Exercise details: Return the run of lines below that opens with the line containing "Odrzucam [button] (613, 2555)" and closes with the line containing "biuro@twojautylizacja.pl (576, 12)", keeping each one exact.

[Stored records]
▬▬▬
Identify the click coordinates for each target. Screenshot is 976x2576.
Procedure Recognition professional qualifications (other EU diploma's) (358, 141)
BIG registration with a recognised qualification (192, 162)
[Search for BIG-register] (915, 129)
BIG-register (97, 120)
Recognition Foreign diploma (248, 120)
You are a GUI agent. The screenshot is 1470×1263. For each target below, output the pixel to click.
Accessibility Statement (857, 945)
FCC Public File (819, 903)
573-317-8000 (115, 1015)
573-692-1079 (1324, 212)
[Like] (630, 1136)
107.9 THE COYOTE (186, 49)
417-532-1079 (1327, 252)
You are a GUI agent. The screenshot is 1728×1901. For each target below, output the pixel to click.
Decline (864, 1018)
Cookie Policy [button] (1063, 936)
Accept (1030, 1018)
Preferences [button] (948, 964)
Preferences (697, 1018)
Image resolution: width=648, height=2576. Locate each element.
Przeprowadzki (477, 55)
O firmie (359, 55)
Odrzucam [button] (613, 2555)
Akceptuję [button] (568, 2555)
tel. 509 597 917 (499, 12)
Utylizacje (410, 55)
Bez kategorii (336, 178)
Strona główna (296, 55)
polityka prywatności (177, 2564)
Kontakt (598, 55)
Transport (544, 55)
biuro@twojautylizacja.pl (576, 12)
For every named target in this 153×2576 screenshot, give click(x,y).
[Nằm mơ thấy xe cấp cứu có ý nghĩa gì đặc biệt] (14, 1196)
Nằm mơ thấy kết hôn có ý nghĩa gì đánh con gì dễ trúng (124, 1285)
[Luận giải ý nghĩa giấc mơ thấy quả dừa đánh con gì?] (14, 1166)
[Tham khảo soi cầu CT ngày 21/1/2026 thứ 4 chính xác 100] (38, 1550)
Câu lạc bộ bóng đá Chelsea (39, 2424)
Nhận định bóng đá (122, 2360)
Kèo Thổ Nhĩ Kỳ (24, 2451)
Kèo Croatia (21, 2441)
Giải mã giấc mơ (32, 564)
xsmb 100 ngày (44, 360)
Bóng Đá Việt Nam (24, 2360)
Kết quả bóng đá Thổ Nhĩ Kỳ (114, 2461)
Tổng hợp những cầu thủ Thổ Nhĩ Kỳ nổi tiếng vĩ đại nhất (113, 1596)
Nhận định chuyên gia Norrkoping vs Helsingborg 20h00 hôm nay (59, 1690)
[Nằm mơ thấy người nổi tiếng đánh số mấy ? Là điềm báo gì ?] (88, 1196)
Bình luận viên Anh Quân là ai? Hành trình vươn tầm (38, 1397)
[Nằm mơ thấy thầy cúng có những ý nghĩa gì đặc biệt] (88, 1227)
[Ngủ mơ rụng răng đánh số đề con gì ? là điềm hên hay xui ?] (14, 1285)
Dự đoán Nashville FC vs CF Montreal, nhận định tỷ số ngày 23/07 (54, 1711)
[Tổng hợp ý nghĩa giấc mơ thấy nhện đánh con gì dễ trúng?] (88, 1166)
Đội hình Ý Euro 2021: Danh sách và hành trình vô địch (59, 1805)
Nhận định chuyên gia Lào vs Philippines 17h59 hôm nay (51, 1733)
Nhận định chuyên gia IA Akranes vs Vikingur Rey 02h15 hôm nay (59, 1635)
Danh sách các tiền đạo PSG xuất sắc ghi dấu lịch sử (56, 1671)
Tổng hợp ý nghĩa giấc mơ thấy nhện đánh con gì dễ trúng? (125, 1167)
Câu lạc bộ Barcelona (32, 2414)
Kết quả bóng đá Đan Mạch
▬▬▬
Response box:
Odrzucam [button] (613, 2555)
Akceptuję [button] (568, 2555)
tel. 509 597 917 (499, 12)
Utylizacje (410, 55)
Bez kategorii (336, 178)
Strona główna (296, 55)
polityka prywatności (177, 2564)
Kontakt (598, 55)
Transport (544, 55)
biuro@twojautylizacja.pl (576, 12)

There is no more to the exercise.